#### EXERCISE BRIEF:
Lines from the top of the entries down to the line with "Primm | Jean | Goodsprings (59, 827)" must be set down exactly as they stand, with both ends retained.

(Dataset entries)

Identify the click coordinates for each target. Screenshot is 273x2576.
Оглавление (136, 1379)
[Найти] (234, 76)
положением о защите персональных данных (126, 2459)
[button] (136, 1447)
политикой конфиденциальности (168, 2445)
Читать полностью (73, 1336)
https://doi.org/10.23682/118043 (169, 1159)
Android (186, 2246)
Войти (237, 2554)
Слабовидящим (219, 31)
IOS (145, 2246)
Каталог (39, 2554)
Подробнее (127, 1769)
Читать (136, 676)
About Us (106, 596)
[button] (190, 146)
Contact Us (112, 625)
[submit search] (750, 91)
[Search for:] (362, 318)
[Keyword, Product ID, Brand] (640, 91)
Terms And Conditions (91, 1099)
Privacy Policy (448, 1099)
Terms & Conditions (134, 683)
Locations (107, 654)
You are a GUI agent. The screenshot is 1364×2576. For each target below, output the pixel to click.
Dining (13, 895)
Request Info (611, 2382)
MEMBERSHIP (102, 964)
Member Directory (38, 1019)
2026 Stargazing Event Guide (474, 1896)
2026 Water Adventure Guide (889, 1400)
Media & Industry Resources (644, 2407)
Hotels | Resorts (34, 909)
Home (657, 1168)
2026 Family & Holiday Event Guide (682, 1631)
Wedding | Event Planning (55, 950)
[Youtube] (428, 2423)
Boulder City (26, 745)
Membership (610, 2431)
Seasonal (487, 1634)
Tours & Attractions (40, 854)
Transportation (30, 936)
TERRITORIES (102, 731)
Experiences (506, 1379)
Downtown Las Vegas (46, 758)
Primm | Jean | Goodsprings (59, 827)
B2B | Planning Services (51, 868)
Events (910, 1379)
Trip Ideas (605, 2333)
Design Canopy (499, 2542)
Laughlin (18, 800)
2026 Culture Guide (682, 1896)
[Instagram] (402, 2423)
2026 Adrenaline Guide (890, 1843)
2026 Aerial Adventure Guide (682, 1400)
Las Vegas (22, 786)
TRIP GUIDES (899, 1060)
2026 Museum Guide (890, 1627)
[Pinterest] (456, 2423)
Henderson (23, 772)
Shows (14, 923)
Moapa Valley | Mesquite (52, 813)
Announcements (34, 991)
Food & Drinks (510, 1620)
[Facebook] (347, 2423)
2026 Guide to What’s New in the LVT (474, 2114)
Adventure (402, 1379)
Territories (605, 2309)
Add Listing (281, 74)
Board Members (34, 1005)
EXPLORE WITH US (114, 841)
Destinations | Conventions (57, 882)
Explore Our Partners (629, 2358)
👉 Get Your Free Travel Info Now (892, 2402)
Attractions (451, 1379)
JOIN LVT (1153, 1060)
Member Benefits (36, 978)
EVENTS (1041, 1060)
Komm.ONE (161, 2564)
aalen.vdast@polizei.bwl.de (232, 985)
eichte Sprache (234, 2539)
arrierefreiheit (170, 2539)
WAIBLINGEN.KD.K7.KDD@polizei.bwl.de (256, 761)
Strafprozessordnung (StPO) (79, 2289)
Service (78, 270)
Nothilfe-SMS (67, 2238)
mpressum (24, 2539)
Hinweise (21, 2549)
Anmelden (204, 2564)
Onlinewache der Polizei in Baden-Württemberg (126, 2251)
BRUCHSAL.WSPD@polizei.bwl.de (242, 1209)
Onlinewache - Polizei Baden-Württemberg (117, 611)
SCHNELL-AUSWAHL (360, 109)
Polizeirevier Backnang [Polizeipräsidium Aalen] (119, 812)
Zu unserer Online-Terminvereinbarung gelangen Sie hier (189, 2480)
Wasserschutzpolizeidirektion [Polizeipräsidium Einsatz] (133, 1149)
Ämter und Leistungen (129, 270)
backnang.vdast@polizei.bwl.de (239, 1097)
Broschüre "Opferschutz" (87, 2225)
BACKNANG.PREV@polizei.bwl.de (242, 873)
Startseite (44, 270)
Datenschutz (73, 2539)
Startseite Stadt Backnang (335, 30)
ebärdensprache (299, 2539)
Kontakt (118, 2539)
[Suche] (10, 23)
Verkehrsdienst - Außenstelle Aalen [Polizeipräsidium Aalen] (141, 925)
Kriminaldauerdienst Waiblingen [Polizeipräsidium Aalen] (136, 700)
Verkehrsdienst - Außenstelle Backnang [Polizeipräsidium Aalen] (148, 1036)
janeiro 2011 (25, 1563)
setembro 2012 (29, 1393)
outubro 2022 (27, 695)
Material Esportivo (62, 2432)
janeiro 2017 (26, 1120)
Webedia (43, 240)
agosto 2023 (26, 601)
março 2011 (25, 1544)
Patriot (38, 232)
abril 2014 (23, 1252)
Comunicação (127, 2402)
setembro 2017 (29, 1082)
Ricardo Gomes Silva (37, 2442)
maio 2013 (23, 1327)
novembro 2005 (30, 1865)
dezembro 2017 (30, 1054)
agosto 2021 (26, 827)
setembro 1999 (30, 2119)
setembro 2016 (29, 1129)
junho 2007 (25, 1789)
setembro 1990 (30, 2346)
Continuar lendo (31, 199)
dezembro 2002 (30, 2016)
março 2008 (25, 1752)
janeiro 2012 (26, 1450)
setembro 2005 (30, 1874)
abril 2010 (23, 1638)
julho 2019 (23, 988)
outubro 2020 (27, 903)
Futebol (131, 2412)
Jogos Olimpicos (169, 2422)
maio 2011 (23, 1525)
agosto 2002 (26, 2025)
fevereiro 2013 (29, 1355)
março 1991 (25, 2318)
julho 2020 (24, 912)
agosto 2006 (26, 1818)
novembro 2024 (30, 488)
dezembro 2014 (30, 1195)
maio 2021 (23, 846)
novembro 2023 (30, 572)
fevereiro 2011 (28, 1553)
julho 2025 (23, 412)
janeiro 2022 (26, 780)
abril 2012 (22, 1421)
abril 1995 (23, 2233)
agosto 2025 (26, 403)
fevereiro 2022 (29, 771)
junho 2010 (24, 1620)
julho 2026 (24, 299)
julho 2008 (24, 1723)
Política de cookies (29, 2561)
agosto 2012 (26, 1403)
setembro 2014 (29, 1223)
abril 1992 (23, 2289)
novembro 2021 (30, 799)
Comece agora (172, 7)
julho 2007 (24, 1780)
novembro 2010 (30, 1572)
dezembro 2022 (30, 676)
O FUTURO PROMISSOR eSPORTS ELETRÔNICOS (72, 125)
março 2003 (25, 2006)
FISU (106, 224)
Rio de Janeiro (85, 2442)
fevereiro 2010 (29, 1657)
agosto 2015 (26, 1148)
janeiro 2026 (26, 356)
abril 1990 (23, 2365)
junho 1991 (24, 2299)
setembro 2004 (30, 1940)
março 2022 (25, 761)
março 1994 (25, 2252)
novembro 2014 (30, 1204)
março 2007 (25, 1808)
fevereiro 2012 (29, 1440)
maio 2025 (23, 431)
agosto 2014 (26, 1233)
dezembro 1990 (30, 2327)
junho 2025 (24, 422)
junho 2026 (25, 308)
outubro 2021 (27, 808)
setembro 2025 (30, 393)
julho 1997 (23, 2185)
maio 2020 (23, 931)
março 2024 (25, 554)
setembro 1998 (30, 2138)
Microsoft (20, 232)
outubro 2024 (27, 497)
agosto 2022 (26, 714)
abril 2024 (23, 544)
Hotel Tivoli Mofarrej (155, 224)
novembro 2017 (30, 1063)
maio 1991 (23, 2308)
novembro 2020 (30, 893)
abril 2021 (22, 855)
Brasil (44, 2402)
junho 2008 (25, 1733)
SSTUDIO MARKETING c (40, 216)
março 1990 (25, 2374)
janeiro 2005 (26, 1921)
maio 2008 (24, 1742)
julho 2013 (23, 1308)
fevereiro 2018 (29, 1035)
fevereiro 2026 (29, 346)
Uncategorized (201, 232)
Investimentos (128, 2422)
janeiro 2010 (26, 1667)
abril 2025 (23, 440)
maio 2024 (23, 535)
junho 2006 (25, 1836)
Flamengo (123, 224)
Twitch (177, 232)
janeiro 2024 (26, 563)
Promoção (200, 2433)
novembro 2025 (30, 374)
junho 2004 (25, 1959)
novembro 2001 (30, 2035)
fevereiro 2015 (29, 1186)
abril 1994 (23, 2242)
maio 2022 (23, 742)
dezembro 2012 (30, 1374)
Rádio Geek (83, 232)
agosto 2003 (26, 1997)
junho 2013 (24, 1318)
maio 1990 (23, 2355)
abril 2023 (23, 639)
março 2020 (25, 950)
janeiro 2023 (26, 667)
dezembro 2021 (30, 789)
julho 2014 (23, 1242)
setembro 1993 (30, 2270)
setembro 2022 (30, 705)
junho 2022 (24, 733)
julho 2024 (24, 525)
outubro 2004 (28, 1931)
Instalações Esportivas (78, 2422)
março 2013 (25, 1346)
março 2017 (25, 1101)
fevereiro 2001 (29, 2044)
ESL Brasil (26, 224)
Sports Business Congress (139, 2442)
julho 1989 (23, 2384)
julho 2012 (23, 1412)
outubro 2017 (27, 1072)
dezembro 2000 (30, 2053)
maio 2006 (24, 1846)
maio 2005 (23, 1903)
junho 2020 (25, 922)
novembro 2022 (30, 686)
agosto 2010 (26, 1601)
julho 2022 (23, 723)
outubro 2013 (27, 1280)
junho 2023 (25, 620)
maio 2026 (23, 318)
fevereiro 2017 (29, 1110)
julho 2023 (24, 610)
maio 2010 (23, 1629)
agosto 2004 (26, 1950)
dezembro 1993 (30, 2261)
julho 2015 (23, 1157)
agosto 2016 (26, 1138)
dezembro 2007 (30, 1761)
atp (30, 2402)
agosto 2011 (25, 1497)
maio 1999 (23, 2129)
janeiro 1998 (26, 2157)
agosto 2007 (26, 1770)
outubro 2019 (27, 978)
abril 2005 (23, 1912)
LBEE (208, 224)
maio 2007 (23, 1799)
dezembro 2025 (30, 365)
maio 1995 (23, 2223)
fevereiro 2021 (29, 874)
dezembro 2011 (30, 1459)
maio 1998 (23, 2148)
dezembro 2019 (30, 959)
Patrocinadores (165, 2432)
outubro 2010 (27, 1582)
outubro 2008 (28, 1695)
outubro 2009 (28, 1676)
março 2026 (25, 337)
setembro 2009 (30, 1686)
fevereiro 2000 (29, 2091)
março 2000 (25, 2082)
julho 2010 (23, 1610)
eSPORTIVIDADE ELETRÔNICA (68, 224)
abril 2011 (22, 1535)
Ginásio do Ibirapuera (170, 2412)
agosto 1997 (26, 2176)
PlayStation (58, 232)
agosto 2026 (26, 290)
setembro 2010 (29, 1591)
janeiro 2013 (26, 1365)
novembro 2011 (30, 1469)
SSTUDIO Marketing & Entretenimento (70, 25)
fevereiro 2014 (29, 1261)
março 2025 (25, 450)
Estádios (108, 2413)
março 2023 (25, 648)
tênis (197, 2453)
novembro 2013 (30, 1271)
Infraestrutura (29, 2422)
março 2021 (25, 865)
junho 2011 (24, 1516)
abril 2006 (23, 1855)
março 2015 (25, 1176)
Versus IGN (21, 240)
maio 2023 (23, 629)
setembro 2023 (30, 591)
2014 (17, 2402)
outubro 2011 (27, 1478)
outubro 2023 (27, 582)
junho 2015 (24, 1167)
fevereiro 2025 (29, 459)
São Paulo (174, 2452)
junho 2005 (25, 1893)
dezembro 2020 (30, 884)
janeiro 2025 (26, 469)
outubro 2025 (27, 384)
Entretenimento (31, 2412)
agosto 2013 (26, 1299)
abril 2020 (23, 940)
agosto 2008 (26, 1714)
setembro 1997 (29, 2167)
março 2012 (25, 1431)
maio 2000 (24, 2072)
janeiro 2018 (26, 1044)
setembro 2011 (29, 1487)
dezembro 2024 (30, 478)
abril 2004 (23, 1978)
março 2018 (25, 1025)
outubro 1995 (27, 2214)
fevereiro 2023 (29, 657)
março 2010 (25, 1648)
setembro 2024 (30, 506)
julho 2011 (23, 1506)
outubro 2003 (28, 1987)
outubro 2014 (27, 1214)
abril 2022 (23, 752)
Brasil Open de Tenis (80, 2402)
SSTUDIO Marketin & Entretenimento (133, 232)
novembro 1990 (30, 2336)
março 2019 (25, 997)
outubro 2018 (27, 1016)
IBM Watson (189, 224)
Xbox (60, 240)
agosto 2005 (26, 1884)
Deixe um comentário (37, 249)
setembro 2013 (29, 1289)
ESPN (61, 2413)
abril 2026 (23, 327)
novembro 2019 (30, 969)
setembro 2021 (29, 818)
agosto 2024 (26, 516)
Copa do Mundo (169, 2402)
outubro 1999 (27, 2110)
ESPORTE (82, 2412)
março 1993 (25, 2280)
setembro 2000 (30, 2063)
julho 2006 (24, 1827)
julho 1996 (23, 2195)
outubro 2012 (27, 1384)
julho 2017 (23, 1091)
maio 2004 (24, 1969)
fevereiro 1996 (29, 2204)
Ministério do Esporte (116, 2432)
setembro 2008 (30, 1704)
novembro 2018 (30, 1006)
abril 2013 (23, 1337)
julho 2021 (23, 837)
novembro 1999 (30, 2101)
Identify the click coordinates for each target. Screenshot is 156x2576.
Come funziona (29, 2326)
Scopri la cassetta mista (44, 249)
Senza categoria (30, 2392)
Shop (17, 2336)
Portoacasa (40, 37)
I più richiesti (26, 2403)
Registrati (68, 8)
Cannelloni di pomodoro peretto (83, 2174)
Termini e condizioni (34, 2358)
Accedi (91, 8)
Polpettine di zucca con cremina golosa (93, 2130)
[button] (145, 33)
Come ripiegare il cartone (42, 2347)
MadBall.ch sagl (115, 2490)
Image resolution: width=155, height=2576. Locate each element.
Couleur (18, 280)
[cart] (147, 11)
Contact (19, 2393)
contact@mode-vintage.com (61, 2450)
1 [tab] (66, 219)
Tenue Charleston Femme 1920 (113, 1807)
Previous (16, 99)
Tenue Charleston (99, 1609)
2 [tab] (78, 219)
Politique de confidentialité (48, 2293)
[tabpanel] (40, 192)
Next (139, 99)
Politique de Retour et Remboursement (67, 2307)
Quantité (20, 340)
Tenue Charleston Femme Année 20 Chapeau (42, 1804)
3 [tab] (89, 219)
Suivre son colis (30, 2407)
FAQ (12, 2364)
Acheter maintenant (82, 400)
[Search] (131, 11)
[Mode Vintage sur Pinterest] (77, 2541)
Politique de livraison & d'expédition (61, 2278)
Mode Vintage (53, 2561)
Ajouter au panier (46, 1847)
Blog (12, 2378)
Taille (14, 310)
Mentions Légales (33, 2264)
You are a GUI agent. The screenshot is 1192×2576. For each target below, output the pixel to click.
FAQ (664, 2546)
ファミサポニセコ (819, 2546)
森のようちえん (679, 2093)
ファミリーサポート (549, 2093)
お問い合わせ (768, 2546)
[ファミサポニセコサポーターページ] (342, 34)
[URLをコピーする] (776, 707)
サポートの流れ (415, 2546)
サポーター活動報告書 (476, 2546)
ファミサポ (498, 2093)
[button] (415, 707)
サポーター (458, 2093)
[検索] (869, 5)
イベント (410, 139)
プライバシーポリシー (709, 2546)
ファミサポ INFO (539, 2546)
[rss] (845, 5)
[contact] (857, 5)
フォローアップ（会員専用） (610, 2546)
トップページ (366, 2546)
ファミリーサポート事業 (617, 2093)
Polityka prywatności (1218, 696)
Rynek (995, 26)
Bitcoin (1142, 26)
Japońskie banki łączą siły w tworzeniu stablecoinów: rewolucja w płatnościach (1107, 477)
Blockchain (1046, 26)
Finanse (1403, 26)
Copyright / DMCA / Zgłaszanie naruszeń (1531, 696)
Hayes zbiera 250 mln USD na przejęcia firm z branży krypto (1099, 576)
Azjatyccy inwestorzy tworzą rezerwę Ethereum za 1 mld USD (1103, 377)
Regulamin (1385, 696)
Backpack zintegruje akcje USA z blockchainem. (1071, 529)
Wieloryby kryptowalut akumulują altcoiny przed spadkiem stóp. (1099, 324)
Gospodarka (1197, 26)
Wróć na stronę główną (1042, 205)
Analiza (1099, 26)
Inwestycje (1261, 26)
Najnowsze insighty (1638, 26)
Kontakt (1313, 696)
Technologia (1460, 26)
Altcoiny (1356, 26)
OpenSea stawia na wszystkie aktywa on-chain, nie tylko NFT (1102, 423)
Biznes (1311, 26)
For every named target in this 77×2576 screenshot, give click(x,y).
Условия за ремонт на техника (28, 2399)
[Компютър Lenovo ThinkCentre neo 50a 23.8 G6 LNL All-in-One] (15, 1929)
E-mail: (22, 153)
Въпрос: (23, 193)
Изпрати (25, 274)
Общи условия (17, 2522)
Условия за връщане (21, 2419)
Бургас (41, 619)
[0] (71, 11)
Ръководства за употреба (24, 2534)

#### WRITTEN REPLY:
Identify the click coordinates for each target. Screenshot is 273x2576.
Оглавление (136, 1379)
[Найти] (234, 76)
положением о защите персональных данных (126, 2459)
[button] (136, 1447)
политикой конфиденциальности (168, 2445)
Читать полностью (73, 1336)
https://doi.org/10.23682/118043 (169, 1159)
Android (186, 2246)
Войти (237, 2554)
Слабовидящим (219, 31)
IOS (145, 2246)
Каталог (39, 2554)
Подробнее (127, 1769)
Читать (136, 676)
About Us (106, 596)
[button] (190, 146)
Contact Us (112, 625)
[submit search] (750, 91)
[Search for:] (362, 318)
[Keyword, Product ID, Brand] (640, 91)
Terms And Conditions (91, 1099)
Privacy Policy (448, 1099)
Terms & Conditions (134, 683)
Locations (107, 654)
You are a GUI agent. The screenshot is 1364×2576. For each target below, output the pixel to click.
Dining (13, 895)
Request Info (611, 2382)
MEMBERSHIP (102, 964)
Member Directory (38, 1019)
2026 Stargazing Event Guide (474, 1896)
2026 Water Adventure Guide (889, 1400)
Media & Industry Resources (644, 2407)
Hotels | Resorts (34, 909)
Home (657, 1168)
2026 Family & Holiday Event Guide (682, 1631)
Wedding | Event Planning (55, 950)
[Youtube] (428, 2423)
Boulder City (26, 745)
Membership (610, 2431)
Seasonal (487, 1634)
Tours & Attractions (40, 854)
Transportation (30, 936)
TERRITORIES (102, 731)
Experiences (506, 1379)
Downtown Las Vegas (46, 758)
Primm | Jean | Goodsprings (59, 827)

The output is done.